▶ _Exercise aim_
Copy every line below precisely as it appears.
─── Dataset records
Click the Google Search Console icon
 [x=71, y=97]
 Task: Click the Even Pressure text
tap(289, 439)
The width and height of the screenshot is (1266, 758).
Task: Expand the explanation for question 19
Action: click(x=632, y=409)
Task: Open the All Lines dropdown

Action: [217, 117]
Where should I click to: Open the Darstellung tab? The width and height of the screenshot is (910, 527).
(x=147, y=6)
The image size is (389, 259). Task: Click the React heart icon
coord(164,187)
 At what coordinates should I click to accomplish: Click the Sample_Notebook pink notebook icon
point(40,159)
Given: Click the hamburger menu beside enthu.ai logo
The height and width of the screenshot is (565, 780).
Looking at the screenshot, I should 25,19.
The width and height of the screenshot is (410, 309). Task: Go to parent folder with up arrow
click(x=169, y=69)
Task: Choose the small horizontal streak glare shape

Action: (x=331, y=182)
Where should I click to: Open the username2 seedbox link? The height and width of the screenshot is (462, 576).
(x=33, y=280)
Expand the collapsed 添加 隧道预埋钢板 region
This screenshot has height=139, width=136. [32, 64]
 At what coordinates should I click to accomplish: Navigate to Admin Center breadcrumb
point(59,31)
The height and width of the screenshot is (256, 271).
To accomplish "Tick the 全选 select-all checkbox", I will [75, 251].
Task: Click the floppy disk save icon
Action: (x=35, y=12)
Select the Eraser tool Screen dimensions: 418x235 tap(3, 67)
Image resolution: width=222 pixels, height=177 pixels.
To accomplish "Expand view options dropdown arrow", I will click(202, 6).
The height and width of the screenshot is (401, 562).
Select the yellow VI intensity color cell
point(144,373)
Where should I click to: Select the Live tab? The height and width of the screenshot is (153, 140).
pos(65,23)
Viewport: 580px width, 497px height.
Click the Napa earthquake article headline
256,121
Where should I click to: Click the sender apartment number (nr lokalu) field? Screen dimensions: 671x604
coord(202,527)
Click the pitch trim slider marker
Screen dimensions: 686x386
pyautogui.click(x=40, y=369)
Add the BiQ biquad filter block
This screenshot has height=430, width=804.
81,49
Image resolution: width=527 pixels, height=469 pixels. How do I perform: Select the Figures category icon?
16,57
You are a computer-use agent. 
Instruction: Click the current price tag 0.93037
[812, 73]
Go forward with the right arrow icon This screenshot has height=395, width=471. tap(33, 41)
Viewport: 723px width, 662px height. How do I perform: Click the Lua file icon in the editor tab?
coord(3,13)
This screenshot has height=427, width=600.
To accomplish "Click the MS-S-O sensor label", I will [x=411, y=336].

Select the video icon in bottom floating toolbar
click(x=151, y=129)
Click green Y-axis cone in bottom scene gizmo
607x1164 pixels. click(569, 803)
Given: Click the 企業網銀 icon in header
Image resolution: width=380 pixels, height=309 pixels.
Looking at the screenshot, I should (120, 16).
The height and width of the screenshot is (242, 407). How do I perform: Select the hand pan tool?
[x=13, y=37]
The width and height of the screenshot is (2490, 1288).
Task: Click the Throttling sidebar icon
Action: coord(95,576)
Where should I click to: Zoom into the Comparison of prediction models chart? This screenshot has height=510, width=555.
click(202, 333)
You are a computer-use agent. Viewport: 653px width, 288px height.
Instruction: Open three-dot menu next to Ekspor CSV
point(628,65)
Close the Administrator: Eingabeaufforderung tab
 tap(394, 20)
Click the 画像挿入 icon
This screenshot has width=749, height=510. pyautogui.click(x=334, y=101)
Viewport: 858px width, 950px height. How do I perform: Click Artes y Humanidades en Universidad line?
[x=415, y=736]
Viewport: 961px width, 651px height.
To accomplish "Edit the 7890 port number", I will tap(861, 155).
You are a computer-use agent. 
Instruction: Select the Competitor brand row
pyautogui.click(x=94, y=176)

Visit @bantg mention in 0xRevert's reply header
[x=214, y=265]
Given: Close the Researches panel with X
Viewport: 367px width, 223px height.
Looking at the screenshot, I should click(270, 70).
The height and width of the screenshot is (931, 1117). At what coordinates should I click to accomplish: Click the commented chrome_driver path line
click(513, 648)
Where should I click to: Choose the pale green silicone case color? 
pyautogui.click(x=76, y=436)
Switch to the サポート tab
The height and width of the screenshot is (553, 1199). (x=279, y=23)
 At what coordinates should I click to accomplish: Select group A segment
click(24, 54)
──────
▶ _The completed task_
Click the Google Search Console icon
 [x=71, y=97]
 Task: Click the Even Pressure text
tap(289, 439)
The width and height of the screenshot is (1266, 758).
Task: Expand the explanation for question 19
Action: click(x=632, y=409)
Task: Open the All Lines dropdown

Action: [217, 117]
Where should I click to: Open the Darstellung tab? The width and height of the screenshot is (910, 527).
(x=147, y=6)
The image size is (389, 259). Task: Click the React heart icon
coord(164,187)
 At what coordinates should I click to accomplish: Click the Sample_Notebook pink notebook icon
point(40,159)
Given: Click the hamburger menu beside enthu.ai logo
The height and width of the screenshot is (565, 780).
Looking at the screenshot, I should 25,19.
The width and height of the screenshot is (410, 309). Task: Go to parent folder with up arrow
click(x=169, y=69)
Task: Choose the small horizontal streak glare shape

Action: (x=331, y=182)
Where should I click to: Open the username2 seedbox link? The height and width of the screenshot is (462, 576).
(x=33, y=280)
Expand the collapsed 添加 隧道预埋钢板 region
This screenshot has height=139, width=136. [32, 64]
 At what coordinates should I click to accomplish: Navigate to Admin Center breadcrumb
point(59,31)
The height and width of the screenshot is (256, 271).
To accomplish "Tick the 全选 select-all checkbox", I will [75, 251].
Task: Click the floppy disk save icon
Action: (x=35, y=12)
Select the Eraser tool Screen dimensions: 418x235 tap(3, 67)
Image resolution: width=222 pixels, height=177 pixels.
To accomplish "Expand view options dropdown arrow", I will click(202, 6).
The height and width of the screenshot is (401, 562).
Select the yellow VI intensity color cell
point(144,373)
Where should I click to: Select the Live tab? The height and width of the screenshot is (153, 140).
pos(65,23)
Viewport: 580px width, 497px height.
Click the Napa earthquake article headline
256,121
Where should I click to: Click the sender apartment number (nr lokalu) field? Screen dimensions: 671x604
coord(202,527)
Click the pitch trim slider marker
Screen dimensions: 686x386
pyautogui.click(x=40, y=369)
Add the BiQ biquad filter block
This screenshot has height=430, width=804.
81,49
Image resolution: width=527 pixels, height=469 pixels. How do I perform: Select the Figures category icon?
16,57
You are a computer-use agent. 
Instruction: Click the current price tag 0.93037
[812, 73]
Go forward with the right arrow icon This screenshot has height=395, width=471. tap(33, 41)
Viewport: 723px width, 662px height. How do I perform: Click the Lua file icon in the editor tab?
coord(3,13)
This screenshot has height=427, width=600.
To accomplish "Click the MS-S-O sensor label", I will [x=411, y=336].

Select the video icon in bottom floating toolbar
click(x=151, y=129)
Click green Y-axis cone in bottom scene gizmo
607x1164 pixels. click(569, 803)
Given: Click the 企業網銀 icon in header
Image resolution: width=380 pixels, height=309 pixels.
Looking at the screenshot, I should (120, 16).
The height and width of the screenshot is (242, 407). How do I perform: Select the hand pan tool?
[x=13, y=37]
The width and height of the screenshot is (2490, 1288).
Task: Click the Throttling sidebar icon
Action: coord(95,576)
Where should I click to: Zoom into the Comparison of prediction models chart? This screenshot has height=510, width=555.
click(202, 333)
You are a computer-use agent. Viewport: 653px width, 288px height.
Instruction: Open three-dot menu next to Ekspor CSV
point(628,65)
Close the Administrator: Eingabeaufforderung tab
 tap(394, 20)
Click the 画像挿入 icon
This screenshot has width=749, height=510. pyautogui.click(x=334, y=101)
Viewport: 858px width, 950px height. How do I perform: Click Artes y Humanidades en Universidad line?
[x=415, y=736]
Viewport: 961px width, 651px height.
To accomplish "Edit the 7890 port number", I will tap(861, 155).
You are a computer-use agent. 
Instruction: Select the Competitor brand row
pyautogui.click(x=94, y=176)

Visit @bantg mention in 0xRevert's reply header
[x=214, y=265]
Given: Close the Researches panel with X
Viewport: 367px width, 223px height.
Looking at the screenshot, I should click(270, 70).
The height and width of the screenshot is (931, 1117). At what coordinates should I click to accomplish: Click the commented chrome_driver path line
click(513, 648)
Where should I click to: Choose the pale green silicone case color? 
pyautogui.click(x=76, y=436)
Switch to the サポート tab
The height and width of the screenshot is (553, 1199). (x=279, y=23)
 At what coordinates should I click to accomplish: Select group A segment
click(24, 54)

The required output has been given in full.